Your answer should be exactly the lines from the one that contains "This screenshot has height=605, width=896." through the final line of the entries below, and nothing else.

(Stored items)
Content starts

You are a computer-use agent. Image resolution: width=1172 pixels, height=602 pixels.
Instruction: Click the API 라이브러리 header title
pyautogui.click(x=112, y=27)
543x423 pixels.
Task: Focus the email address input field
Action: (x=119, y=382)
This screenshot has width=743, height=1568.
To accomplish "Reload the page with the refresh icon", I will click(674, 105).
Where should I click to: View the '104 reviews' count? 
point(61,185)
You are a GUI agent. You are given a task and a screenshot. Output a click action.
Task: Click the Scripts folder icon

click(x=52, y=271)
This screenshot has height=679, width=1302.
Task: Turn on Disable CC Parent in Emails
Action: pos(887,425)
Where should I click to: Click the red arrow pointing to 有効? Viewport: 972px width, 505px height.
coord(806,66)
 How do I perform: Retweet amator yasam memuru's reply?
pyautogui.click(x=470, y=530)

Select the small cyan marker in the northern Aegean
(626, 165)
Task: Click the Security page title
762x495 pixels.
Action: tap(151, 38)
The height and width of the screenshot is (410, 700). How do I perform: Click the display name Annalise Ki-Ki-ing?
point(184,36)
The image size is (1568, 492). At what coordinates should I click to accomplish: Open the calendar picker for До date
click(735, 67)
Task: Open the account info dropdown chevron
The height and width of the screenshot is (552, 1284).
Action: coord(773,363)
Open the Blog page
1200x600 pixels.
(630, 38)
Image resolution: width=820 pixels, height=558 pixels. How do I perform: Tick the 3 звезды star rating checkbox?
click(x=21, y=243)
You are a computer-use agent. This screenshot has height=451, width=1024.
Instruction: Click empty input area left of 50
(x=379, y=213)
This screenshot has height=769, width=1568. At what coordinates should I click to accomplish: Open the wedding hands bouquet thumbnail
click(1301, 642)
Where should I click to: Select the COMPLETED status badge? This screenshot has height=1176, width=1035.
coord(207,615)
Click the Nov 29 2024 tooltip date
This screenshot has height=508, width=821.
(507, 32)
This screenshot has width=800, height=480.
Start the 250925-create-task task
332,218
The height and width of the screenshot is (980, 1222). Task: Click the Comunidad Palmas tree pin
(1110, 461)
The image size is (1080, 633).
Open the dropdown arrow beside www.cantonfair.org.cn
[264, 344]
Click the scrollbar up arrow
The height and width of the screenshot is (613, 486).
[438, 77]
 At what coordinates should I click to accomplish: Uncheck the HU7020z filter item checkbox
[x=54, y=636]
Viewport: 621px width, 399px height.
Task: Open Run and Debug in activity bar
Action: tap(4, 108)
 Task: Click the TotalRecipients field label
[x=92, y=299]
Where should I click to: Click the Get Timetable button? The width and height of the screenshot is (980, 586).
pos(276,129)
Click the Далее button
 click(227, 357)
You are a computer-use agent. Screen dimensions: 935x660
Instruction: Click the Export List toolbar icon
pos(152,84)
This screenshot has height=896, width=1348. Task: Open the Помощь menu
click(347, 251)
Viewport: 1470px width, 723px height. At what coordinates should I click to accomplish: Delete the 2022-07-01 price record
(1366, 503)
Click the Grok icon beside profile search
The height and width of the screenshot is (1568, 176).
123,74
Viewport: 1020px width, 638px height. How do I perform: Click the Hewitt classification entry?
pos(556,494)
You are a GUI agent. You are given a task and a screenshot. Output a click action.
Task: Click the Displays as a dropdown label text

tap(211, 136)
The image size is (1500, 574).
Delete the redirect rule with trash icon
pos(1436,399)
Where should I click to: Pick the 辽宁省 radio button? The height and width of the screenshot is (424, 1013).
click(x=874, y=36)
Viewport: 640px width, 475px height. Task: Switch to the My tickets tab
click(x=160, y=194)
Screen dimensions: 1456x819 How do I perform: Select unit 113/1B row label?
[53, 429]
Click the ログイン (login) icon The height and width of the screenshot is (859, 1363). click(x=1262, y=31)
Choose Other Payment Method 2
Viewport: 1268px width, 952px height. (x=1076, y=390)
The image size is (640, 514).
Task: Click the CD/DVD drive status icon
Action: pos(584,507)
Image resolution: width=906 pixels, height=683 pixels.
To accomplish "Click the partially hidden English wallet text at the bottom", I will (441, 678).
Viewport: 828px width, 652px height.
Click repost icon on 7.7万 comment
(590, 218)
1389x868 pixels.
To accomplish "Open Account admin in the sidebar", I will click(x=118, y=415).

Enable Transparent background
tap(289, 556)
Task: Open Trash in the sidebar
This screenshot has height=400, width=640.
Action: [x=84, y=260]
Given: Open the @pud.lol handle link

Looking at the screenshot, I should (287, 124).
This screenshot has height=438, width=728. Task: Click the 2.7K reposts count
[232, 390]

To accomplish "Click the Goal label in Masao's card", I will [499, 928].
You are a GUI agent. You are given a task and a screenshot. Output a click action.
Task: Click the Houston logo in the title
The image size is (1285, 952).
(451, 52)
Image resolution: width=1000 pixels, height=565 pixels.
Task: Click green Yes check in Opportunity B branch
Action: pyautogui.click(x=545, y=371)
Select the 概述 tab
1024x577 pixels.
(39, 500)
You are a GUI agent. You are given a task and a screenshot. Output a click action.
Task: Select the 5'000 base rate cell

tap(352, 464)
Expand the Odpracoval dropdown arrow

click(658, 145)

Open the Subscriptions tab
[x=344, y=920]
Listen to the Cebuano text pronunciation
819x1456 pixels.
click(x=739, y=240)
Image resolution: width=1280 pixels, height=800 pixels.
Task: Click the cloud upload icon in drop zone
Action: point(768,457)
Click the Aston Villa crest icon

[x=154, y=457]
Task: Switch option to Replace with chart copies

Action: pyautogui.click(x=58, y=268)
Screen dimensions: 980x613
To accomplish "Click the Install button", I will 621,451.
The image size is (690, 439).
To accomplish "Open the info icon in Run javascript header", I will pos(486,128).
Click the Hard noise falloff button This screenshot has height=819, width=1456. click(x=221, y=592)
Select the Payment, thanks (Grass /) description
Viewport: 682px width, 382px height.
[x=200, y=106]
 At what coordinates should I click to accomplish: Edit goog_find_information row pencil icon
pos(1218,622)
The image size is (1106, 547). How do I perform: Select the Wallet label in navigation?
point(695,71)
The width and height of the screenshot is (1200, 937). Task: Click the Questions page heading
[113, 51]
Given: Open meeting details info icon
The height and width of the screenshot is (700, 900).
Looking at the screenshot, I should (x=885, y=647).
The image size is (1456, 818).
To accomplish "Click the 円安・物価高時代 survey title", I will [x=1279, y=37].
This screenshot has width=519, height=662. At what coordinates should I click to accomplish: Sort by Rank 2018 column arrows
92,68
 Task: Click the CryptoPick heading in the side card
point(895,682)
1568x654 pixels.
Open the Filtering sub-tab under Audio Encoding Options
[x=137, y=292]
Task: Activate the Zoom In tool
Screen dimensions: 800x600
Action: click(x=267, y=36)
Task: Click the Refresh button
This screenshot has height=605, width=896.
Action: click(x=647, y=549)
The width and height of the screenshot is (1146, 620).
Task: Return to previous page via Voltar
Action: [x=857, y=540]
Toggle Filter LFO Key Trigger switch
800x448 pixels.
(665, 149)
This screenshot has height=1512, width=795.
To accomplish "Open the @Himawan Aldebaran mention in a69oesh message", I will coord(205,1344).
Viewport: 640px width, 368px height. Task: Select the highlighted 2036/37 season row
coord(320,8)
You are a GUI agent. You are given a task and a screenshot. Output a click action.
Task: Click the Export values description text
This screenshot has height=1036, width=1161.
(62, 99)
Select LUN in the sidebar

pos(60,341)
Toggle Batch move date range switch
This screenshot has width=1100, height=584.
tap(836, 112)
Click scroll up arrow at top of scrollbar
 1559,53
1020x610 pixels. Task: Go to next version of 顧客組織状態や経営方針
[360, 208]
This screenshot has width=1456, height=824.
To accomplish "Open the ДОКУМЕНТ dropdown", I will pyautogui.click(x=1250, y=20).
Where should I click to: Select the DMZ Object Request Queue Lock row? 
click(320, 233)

Content ends

--- RESPONSE TO THE EXERCISE ---
This screenshot has height=605, width=896.
Action: click(x=647, y=549)
The width and height of the screenshot is (1146, 620).
Task: Return to previous page via Voltar
Action: [x=857, y=540]
Toggle Filter LFO Key Trigger switch
800x448 pixels.
(665, 149)
This screenshot has height=1512, width=795.
To accomplish "Open the @Himawan Aldebaran mention in a69oesh message", I will coord(205,1344).
Viewport: 640px width, 368px height. Task: Select the highlighted 2036/37 season row
coord(320,8)
You are a GUI agent. You are given a task and a screenshot. Output a click action.
Task: Click the Export values description text
This screenshot has height=1036, width=1161.
(62, 99)
Select LUN in the sidebar

pos(60,341)
Toggle Batch move date range switch
This screenshot has width=1100, height=584.
tap(836, 112)
Click scroll up arrow at top of scrollbar
 1559,53
1020x610 pixels. Task: Go to next version of 顧客組織状態や経営方針
[360, 208]
This screenshot has width=1456, height=824.
To accomplish "Open the ДОКУМЕНТ dropdown", I will pyautogui.click(x=1250, y=20).
Where should I click to: Select the DMZ Object Request Queue Lock row? 
click(320, 233)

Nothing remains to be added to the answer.